The reconcile of machine (n62-107-74) calls DeleteMachineWithDependencies() method, which deletes the ownership labels on the Hardware and then creates a PowerOff bmc job to shutdown this (n62-107-74) machine.
For reconcile of machine (n62-107.78), it might be faster and already completes its bmc job. Then it will call ensureHardware() to select a Hardware for itself as well. So, it's possible to select Hardware n62-107-74 as the ownership labels of n62-107-74 got deleted in step 2. It adds the ownership labels for Hardware n62-107-74. eg: v1alpha1.tinkerbell.org/ownerName=capi-quickstart-worker-a-h9f8z
The reconcile of machine (n62-107-74) calls DeleteMachineWithDependencies() method again to double check if the PowerOff bmc job completes. Then inside DeleteMachineWithDependencies(), it deletes the ownership labels again, but the owenrship labels were just created in steps 3 by reconcile of machine (n62-107.78).
The reconcile of machine (n62-107-74) continues when the PowerOff bmc job completes, so it will call ensureHardware() to select a Hardware for itself, which is possible to select Hardware n62-107-74 as the ownership labels got deleted in step 4. So it put the ownership label as v1alpha1.tinkerbell.org/ownerName=capi-quickstart-worker-a-2kjwb.
Then it causes two machines (n62-107-74) and (n62-107.78) link to the same Hardware (n62-107-74).
A possible solution is to move deleting ownership labels behind checking PowerOff bmc job. Here is the code I just used which works well in my environment.
// DeleteMachineWithDependencies removes template and workflow objects associated with given machine.
func (scope *machineReconcileScope) DeleteMachineWithDependencies() error {
scope.log.Info("Removing machine", "hardwareName", scope.tinkerbellMachine.Spec.HardwareName)

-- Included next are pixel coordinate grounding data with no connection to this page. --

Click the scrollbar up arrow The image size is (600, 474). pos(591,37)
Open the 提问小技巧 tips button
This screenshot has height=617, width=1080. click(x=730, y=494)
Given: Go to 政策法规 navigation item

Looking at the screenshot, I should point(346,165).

// Fetch hardware for the machine.
hardware := &tinkv1.Hardware{}
if err := scope.getHardwareForMachine(hardware); err != nil {
return err
}
// getOrCreateBMCPowerOffJob() is method I wrote for PowerOff job only.
if bmcJob, err := scope.getOrCreateBMCPowerOffJob(hardware); err != nil {
return err
} else {
// Check the Job conditions to ensure the power off job is complete.

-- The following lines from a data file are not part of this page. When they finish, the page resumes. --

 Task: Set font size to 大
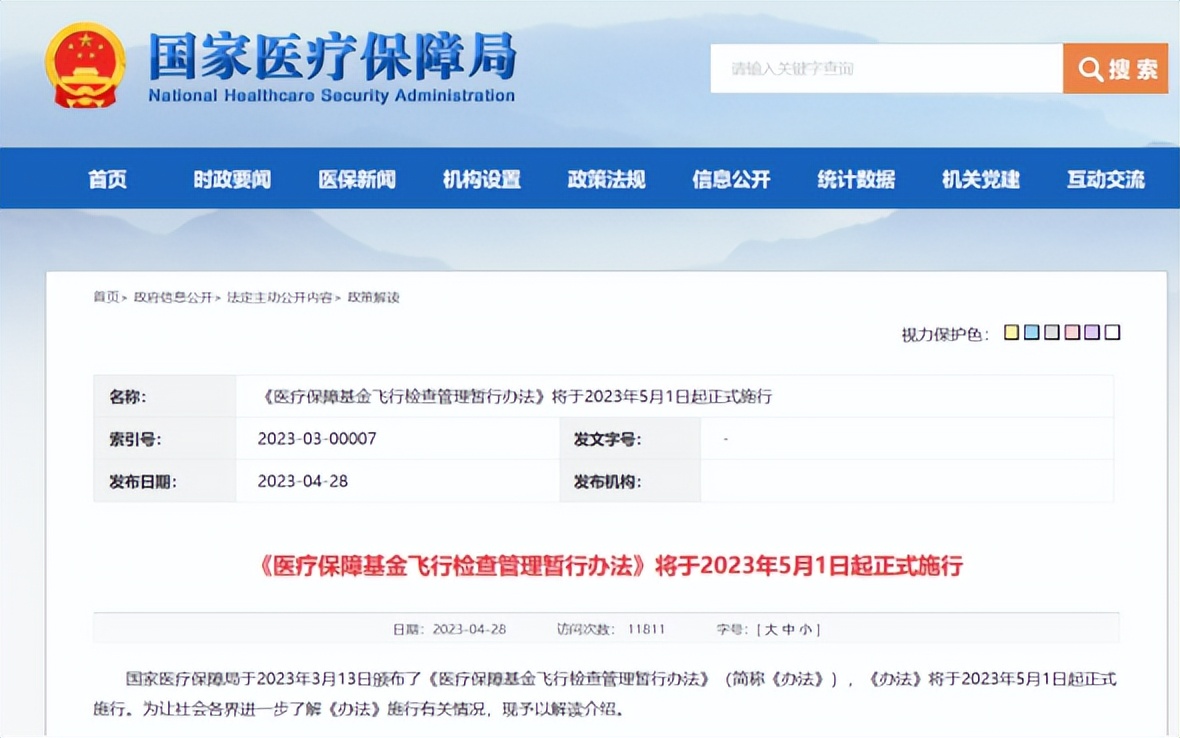coord(771,628)
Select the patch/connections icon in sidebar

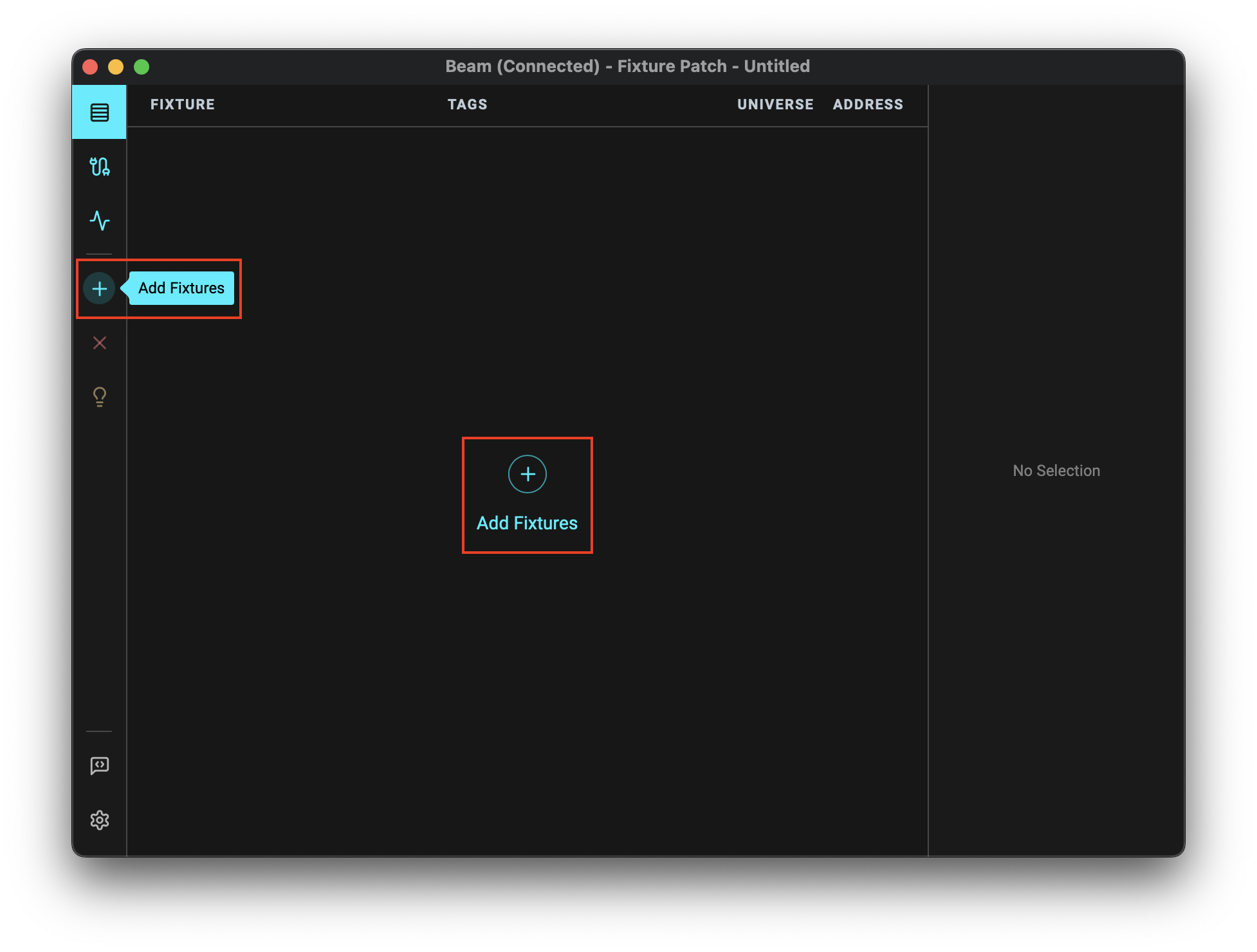(x=99, y=166)
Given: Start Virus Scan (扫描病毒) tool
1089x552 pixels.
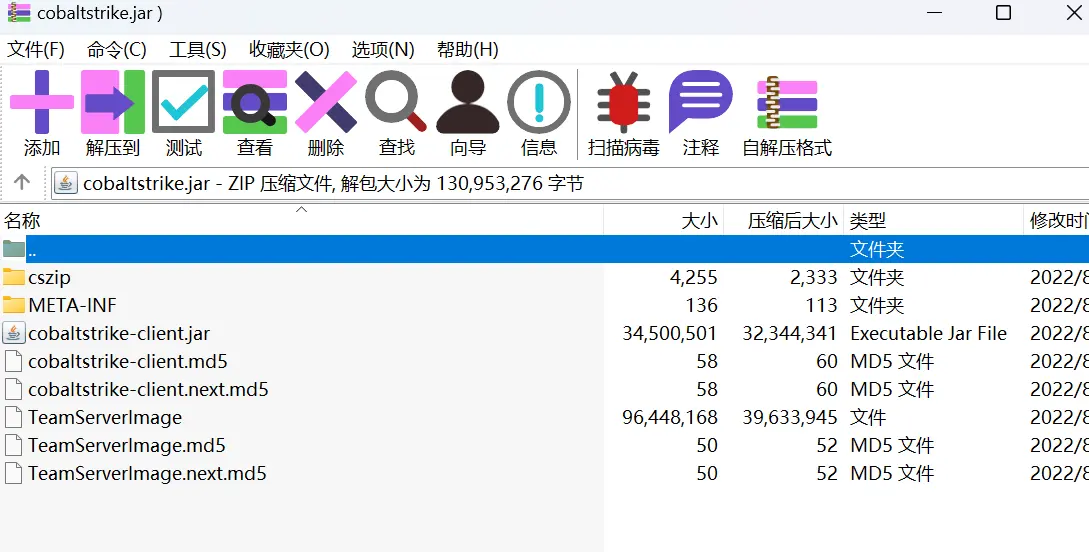Looking at the screenshot, I should click(x=623, y=114).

if !bmcJob.HasCondition(rufiov1.JobCompleted, rufiov1.ConditionTrue) {
scope.log.Info("Waiting BMCJob of power off hardware to complete",
"Name", bmcJob.Name,
"Namespace", bmcJob.Namespace,
)
return nil
}
if bmcJob.HasCondition(rufiov1.JobFailed, rufiov1.ConditionTrue) {
return fmt.Errorf("bmc job %s/%s failed", bmcJob.Namespace, bmcJob.Name) //nolint:goerr113
}
}
// Only remove ownership labels here when BMC PowerOff job completes.

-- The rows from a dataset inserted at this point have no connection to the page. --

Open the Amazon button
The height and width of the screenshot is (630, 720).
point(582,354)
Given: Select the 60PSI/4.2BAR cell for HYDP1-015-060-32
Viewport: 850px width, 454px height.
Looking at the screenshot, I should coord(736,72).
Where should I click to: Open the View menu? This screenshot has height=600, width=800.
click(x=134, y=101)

if err := scope.removeDependencies(hardware); err != nil {
return err
}
// The hardware BMCRef is nil.
// Remove finalizers and let machine object delete.
if hardware.Spec.BMCRef == nil {
scope.log.Info("Hardware BMC reference not present; skipping hardware power off",
"BMCRef", hardware.Spec.BMCRef, "Hardware", hardware.Name)
}
return scope.removeFinalizer()
}
Your Environment
Operating System and version (e.g. Linux, Windows, MacOS):
Debian 10
How are you running Tinkerbell? Using Vagrant & VirtualBox, Vagrant & Libvirt, on Packet using Terraform, or give details:
I deployed Tinkerbell stack as sanbox one with docker-compose on a server.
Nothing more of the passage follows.